CodeBlack Exclusive Interview
Over the past ten years, civil rights attorney, author, tv legal analyst and autism advocate Areva Martin has been an influential and powerful voice on a host of important issues ranging from police brutality to sexual harassment to autism. And now the author is showing others how to find their voices and become influencers and thought leaders in her new book, Make It Rain.
The book gives would be advocates, entrepreneurs, CEOs—even moms—a step-by-step guide on how to identify their inner voice, build their brand and gain momentum, credibility and visibility on the issues most important to them.
Martin says her inspiration for writing the book arose from speaking on television on hot-button minority and women’s issues, and subsequently being bombarded with emails and texts messages from passionate viewers who wanted to join the conversation and have their voices heard, but didn’t know how.
“It dawned on me that there are lots of people—activists, non-profit leaders, business leaders, women—who feel disenfranchised right now, who feel like they don’t have a voice and don’t know how to identify their voice. And what I’ve learned in the last ten years working in TV and as an advocate, was how to find my voice. So, that was part of my motivation for writing this book—to teach people what I had learned and help them in their cause, whether that’s trying to impact criminal justice laws in their cities, trying to build a business, or whether they’re just trying to do something as simple as influence their local PTA. In this twenty-four-seven media world we live in, there are more opportunities and more channels than ever for people to jump into conversations to elevate their brand and elevate their voices, so this was my way to help them figure out how to do that.”
What is the central message of Make It Rain?
Martin: “At its core, Make It Rain is really about growing your influence and power. For a business owner that may mean attracting more clients to his or her business. For a person who wants to be an advocate, that may mean gaining a voice that’s heard on these national issues like police brutality, sexual harassment, gun control.
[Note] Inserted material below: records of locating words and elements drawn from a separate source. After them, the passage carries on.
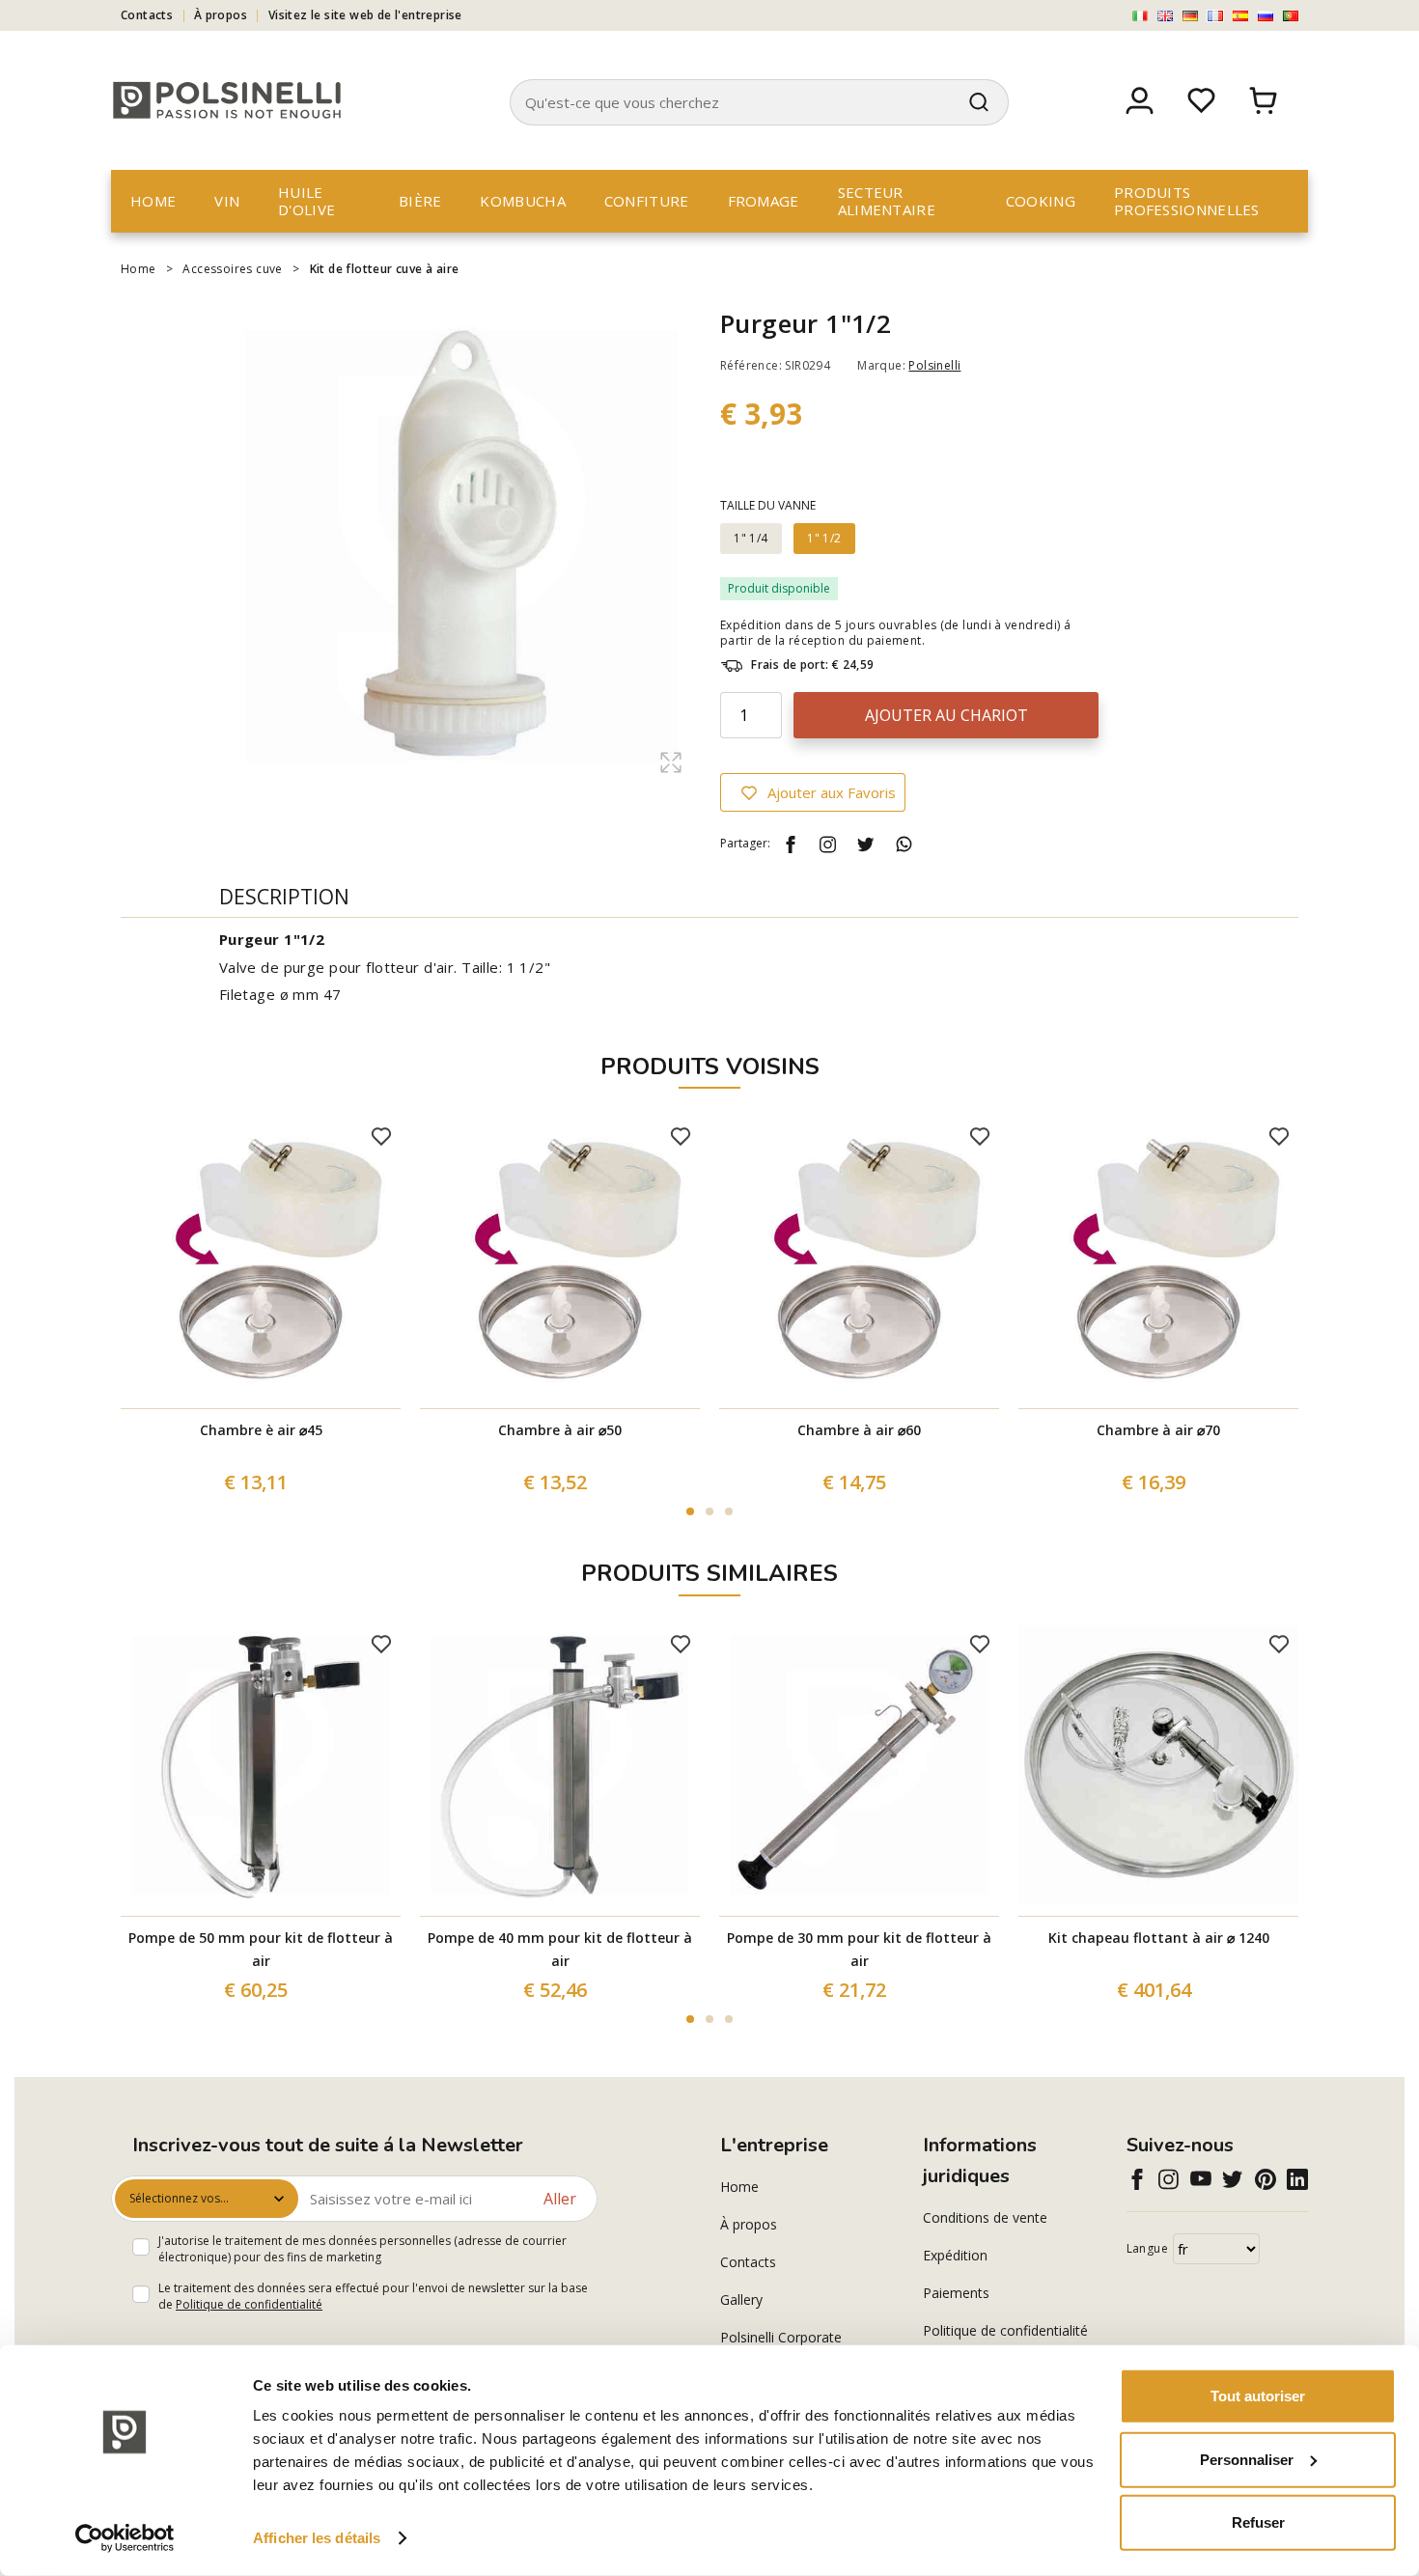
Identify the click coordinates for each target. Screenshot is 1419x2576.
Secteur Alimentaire (886, 200)
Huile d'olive (306, 200)
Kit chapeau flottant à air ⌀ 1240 (1158, 1937)
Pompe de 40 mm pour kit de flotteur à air (560, 1949)
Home (153, 200)
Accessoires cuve (232, 269)
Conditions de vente (985, 2217)
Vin (226, 200)
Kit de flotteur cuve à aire (384, 269)
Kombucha (522, 200)
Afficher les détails (316, 2538)
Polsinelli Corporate (781, 2337)
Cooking (1040, 200)
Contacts (147, 15)
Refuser (1258, 2522)
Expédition (955, 2255)
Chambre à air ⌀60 (859, 1430)
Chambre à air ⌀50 (560, 1430)
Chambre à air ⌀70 (1158, 1430)
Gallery (741, 2299)
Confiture (646, 200)
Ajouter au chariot (946, 715)
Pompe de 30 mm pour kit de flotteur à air (859, 1949)
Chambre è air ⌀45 (261, 1430)
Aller (559, 2198)
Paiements (956, 2293)
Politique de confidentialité (249, 2304)
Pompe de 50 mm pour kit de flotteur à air (260, 1949)
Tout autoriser (1257, 2396)
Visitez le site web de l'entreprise (365, 15)
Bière (420, 200)
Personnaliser (1247, 2459)
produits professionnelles (1187, 200)
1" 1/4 (750, 538)
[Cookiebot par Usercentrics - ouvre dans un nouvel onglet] (125, 2538)
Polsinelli (934, 365)
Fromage (763, 200)
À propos (220, 15)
It means creating a clear brand or voice and growing your stature, your presence in the marketplace and essentially becoming a thought leader. So, a rainmaker is a person who has expertise or a skill-base that he or she combines with a visibility or presence in the media. And when I say the media, I don’t just mean TV. There’s so many channels of media today, whether it’s streaming channels, social media, print media, television, radio, podcasts. So, to be a rainmaker today you need to think beyond just traditional media.”
When did you first discover your own voice?
Martin: “I think I found my voice when I became an autism advocate. My son was diagnosed with autism and I had to figure out how I was going to provide care for him. I had to learn to navigate the complex maze of healthcare systems in Los Angeles, and in doing that I found my voice as a mom, as a lawyer, as a person who understood the challenges and shortcomings of the healthcare system. And I realized I had something valuable to offer that could help other parents. Finding that voice help me create a non-profit, helped me become a national voice on autism, particularly autism as it impacts minority and underserved communities. I think that was my realization that I had an important voice on an important issue, and that I could jump into some pretty important conversations and help influence how monies were allocated on the state level, how resources were allocated for families and how individuals with autism got resources and services.”
Make It Rain devotes an entire chapter to topics such as “Find Your People” and “Know Your Targets.” In Martin case, those targets would include passionate, well-informed women, especially black women, who are interested in seizing control of their lives and building their own brands and businesses. Martin’s book would appear to be particularly well timed as U.S. Census Bureau statistics show that Black female-owned businesses are the fastest growing economic force in the U.S. The number of black women-owned businesses grew 67 percent between 2007 and 2012, outpacing the 27 percent growth rate for female-owned businesses.
“Nothing would thrill me more than if this book encourages more African American women to start businesses,” says Martin.
Martin’s immediate future includes a new daytime television show that will allow her to continue to lift her voice and be an advocate. The show is scheduled to start taping this summer and air in the fall.
Make It Rain is published by the Hachette Book Group, Inc. and hits bookshelves and online sites everywhere on Tuesday, March 20.